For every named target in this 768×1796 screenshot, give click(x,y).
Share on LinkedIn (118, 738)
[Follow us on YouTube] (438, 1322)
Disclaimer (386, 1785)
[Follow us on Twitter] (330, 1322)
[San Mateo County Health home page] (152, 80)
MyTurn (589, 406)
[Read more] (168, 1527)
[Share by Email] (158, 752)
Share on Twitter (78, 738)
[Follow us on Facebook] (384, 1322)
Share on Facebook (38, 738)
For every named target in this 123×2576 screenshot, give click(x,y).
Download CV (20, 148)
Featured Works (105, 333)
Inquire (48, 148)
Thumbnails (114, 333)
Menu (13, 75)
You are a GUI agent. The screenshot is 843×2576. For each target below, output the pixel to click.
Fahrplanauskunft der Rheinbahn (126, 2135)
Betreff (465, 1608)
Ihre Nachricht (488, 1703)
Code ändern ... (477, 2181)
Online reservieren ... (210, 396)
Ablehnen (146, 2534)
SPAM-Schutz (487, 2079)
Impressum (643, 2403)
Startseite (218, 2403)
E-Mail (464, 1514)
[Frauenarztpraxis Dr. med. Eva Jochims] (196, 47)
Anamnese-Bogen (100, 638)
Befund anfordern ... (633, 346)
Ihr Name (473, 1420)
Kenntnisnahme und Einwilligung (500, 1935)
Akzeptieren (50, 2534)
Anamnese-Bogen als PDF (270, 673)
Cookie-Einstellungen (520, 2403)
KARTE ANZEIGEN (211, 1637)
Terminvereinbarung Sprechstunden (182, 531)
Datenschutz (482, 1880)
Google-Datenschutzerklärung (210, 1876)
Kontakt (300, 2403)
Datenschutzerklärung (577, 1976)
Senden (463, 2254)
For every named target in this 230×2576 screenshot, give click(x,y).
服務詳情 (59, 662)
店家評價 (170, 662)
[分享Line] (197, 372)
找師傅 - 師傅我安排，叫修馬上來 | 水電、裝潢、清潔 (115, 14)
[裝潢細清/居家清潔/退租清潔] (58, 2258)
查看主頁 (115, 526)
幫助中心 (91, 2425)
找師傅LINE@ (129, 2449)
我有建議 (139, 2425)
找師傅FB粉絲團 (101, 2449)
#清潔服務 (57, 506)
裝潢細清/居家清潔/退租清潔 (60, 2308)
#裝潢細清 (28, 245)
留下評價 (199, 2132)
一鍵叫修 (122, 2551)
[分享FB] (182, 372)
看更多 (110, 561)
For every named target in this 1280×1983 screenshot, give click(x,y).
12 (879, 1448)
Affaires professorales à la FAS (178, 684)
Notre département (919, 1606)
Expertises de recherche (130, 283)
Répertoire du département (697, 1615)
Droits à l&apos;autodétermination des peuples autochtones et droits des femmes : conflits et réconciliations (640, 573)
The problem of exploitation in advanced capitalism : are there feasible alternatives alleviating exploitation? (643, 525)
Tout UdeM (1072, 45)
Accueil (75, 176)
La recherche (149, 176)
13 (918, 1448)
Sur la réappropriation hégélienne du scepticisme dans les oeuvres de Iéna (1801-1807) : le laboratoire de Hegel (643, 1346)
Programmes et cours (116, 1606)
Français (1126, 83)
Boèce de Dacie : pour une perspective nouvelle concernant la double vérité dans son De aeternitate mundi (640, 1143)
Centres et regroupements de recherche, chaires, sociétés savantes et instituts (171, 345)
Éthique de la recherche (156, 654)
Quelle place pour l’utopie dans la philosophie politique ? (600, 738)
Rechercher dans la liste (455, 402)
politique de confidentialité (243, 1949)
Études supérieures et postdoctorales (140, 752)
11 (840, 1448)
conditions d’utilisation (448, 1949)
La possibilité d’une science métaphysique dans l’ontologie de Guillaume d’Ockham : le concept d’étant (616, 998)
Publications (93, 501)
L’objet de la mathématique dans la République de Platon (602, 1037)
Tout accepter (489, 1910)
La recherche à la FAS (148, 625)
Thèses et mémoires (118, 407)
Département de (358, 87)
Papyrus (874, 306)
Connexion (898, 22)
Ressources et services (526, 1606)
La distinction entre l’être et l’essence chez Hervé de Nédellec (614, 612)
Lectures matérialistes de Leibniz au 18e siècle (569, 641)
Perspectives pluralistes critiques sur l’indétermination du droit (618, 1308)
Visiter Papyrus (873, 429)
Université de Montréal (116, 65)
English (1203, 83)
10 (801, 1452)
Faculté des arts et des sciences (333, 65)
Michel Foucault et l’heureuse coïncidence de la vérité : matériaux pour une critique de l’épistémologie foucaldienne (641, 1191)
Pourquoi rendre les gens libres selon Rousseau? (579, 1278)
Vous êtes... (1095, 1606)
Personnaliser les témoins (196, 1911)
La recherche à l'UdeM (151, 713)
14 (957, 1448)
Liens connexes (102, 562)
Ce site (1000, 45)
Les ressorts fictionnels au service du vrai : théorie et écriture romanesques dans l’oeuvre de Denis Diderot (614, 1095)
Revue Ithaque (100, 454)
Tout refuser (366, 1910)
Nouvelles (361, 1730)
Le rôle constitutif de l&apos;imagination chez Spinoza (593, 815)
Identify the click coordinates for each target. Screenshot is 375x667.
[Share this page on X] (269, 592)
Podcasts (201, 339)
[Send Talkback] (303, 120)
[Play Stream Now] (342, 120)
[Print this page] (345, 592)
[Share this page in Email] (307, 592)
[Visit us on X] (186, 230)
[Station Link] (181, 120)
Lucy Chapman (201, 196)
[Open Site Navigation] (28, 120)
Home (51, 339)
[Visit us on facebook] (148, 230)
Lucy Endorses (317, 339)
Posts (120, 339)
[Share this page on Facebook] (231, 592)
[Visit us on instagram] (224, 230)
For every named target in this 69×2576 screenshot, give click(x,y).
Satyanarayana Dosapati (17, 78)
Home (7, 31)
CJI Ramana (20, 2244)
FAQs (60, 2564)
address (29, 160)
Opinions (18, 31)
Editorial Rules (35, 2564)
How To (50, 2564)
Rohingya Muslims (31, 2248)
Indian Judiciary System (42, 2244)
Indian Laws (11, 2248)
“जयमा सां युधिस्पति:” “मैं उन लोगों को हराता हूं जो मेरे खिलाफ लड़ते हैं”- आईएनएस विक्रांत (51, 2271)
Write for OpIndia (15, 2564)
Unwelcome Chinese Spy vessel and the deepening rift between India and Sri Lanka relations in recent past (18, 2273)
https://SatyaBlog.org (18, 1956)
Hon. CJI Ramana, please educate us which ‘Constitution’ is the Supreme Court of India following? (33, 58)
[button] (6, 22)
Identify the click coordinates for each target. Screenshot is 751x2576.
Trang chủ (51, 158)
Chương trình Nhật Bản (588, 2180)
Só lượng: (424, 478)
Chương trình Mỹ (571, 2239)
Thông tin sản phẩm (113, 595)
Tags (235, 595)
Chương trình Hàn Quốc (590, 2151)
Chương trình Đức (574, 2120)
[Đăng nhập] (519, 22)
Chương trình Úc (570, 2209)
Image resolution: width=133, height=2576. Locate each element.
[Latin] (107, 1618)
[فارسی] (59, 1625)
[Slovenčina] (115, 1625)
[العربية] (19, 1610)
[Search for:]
════════════════════
■ What to work on: Could you write out, exactly as they stand, only the lines above that begin at the line with "#清潔服務 (57, 506)" and stop after the line with "The problem of"?

■ Answer below:
#清潔服務 (57, 506)
裝潢細清/居家清潔/退租清潔 (60, 2308)
#裝潢細清 (28, 245)
留下評價 (199, 2132)
一鍵叫修 (122, 2551)
[分享FB] (182, 372)
看更多 (110, 561)
For every named target in this 1280×1983 screenshot, give click(x,y).
12 (879, 1448)
Affaires professorales à la FAS (178, 684)
Notre département (919, 1606)
Expertises de recherche (130, 283)
Répertoire du département (697, 1615)
Droits à l&apos;autodétermination des peuples autochtones et droits des femmes : conflits et réconciliations (640, 573)
The problem of exploitation in advanced capitalism : are there feasible alternatives alleviating exploitation? (643, 525)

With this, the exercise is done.